JL: Yes, there were rallies against cuts in health care, organized by unions of medical workers and supported by activists of various communist and progressive organizations. At the same time that we were doing the broadcast, some of our comrades from the United Communist Party were at the rally. Of course, it is a very important issue which affects us all, and I am glad there is no question in our organizations about whether we should support this initiative.
SLL: Anti-Russia, pro-war propaganda has dominated U.S. politics for the last several years, especially since the ultraright coup in Ukraine. Recently it was reported that the U.S. military will deploy more troops to Europe in 2020 than it has in at least 25 years. How does the situation appear to you as a communist organizing in Russia? How do you balance the struggle against the capitalist regime in Russia with the threats of U.S. and European imperialism?

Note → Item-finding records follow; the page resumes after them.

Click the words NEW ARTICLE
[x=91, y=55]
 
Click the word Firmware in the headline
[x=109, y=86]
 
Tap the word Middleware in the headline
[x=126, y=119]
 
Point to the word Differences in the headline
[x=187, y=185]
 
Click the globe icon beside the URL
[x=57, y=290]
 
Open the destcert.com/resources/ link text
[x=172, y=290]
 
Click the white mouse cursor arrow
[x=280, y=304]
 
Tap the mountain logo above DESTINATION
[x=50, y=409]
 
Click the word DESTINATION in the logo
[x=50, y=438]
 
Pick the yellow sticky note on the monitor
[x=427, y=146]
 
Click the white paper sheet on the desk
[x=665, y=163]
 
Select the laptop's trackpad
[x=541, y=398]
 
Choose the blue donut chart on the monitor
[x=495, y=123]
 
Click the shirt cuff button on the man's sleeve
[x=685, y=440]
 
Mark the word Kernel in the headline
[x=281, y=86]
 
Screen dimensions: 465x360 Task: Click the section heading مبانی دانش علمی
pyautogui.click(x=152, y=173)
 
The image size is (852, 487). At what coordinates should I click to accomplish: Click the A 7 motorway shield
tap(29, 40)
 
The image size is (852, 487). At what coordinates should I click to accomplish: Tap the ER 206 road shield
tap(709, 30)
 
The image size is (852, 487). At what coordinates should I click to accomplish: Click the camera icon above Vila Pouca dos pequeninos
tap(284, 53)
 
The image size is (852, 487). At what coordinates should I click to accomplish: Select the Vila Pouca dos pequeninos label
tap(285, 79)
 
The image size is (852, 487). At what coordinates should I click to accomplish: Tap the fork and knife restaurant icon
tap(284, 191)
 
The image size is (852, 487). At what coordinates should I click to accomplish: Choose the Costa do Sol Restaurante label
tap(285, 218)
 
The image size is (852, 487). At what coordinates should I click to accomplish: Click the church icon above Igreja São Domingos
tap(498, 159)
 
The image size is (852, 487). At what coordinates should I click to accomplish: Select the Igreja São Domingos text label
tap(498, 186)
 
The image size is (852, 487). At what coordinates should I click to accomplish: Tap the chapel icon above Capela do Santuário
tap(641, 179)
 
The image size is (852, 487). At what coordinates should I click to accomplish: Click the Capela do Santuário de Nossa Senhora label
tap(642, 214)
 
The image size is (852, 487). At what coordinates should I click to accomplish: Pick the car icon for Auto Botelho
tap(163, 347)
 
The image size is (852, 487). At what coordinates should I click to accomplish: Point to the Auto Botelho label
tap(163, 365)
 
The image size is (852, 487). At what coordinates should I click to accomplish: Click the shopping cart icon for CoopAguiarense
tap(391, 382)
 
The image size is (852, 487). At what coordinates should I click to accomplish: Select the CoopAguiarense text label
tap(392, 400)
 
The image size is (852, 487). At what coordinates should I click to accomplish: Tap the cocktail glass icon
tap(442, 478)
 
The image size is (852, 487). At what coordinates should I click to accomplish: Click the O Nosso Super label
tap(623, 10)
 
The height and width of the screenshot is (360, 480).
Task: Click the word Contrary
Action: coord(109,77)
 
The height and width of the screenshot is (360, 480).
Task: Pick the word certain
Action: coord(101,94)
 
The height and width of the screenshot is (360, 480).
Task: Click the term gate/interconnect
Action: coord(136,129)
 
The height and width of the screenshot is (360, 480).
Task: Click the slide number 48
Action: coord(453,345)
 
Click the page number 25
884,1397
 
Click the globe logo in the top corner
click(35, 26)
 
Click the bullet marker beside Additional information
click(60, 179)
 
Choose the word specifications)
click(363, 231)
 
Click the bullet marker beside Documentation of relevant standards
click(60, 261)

JL: We must always keep in mind that our main goal is to build a strong and conscious working-class movement at home, which at a certain point will become a real force in the coming class struggle. Unfortunately, our enemy is strong and has many faces. The capitalist regime in Russia and U.S. imperialism are both parts of that same enemy — world capitalism. And that is something that we as Marxists and educators of the working class should understand well.
Meanwhile, we must look critically at the current situation in the world, and if we do that, we see that U.S. imperialism is truly the worst enemy of the working people today. It continues its bloody wars all over the world, and really, it’s hardly surprising when it finds another country in desperate need to be “saved.” So, of course, it is our responsibility to denounce the U.S. government’s actions, and we are especially eager to do so after we’ve seen what’s been done to Ukraine.
At the same time, the struggle at home continues. The Russian capitalist regime keeps attacking working people, making our lives quite unbearable sometimes, and here there is much work to be done. The confrontation helps the ruling classes on both sides of the border to subjugate the workers, to pursue a policy of “rallying around the flag.” Activist work is needed on both fronts, and it’s possible, just a question of distributing our resources.